PETIKAN TEKS =
________

Pada satu kesempatan mengikuti mata kuliah Pendidikan Multikultural, penulis berkesempatan untuk mendiskusikan MDT (Madrasah Diniyah Takmiliyah) yang menjadi pilar sistem pendidikan nasional. Kebetulan Dosen pengampu mata kuliah tersebut pernah menjadi guru Madin selama kurang lebih empat tahun, sehingga banyak memahami dan mengalami proses penyelenggaraan MDT yang mayoritas ada di kampung kampung.
Satu hal yang menjadi catatan penulis dalam diskusi tersebut adalah tentang kondisi pengelolaan MDT yang membutuhkan sentuhan tangan tangan profesional. Selama ini dibeberapa tempat pengelolaan MDT masih terkesan tradisional dengan proses pembelajaran yang belum profesional. Stigma ini menjadi hambatan besar untuk kemajuan lembaga pendidikan MDT yang memiliki sejarah panjang dalam kancah pendidikan Islam di Indonesia.
Penilaian Sang Dosen terhadap Madin kemungkinan berdasarkan pengalaman di MDT dimana Beliau mengajar puluhan tahun yang lampau. Itupun hampir sama saat penulis mendapatkan amanat menjadi pengelola MDT yang sudah 6 tahun gulung tikar. Dengan berbekal dari Pondok Pesantren Lirboyo, penulis membuka kembali MDT Sirojut Tholibin yang sudah 6 tahun tutup.

________

TUGAS LATIHAN =
a. Tuliskan kembali secara persis seluruh bagian petikan teks tentang Madrasah Diniyah Takmiliyah, mulai dari "Pada satu kesempatan" terus sampai ke "di kampung kampung.".
b. Tentukan apakah tiap pernyataan berikut sesuai dengan petikan teks tentang Madrasah Diniyah Takmiliyah, lalu jawab ya atau tidak beserta kutipan persis kata-kata teks yang menentukannya: (i) dosen pengampu mata kuliah itu pernah menjadi guru Madin selama kurang lebih empat tahun; (ii) MDT Sirojut Tholibin sudah tutup selama sepuluh tahun sebelum dibuka kembali; (iii) penulis membuka kembali MDT dengan berbekal dari Pondok Pesantren Lirboyo.

BAHAN YANG DIBERIKAN =

________

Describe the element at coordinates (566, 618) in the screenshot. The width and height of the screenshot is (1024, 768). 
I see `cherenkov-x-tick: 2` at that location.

________

HASIL YANG DIHARAPKAN =
a.
Pada satu kesempatan mengikuti mata kuliah Pendidikan Multikultural, penulis berkesempatan untuk mendiskusikan MDT (Madrasah Diniyah Takmiliyah) yang menjadi pilar sistem pendidikan nasional. Kebetulan Dosen pengampu mata kuliah tersebut pernah menjadi guru Madin selama kurang lebih empat tahun, sehingga banyak memahami dan mengalami proses penyelenggaraan MDT yang mayoritas ada di kampung kampung.

b.
(i) Ya: "pernah menjadi guru Madin selama kurang lebih empat tahun".
(ii) Tidak: "MDT Sirojut Tholibin yang sudah 6 tahun tutup".
(iii) Ya: "Dengan berbekal dari Pondok Pesantren Lirboyo".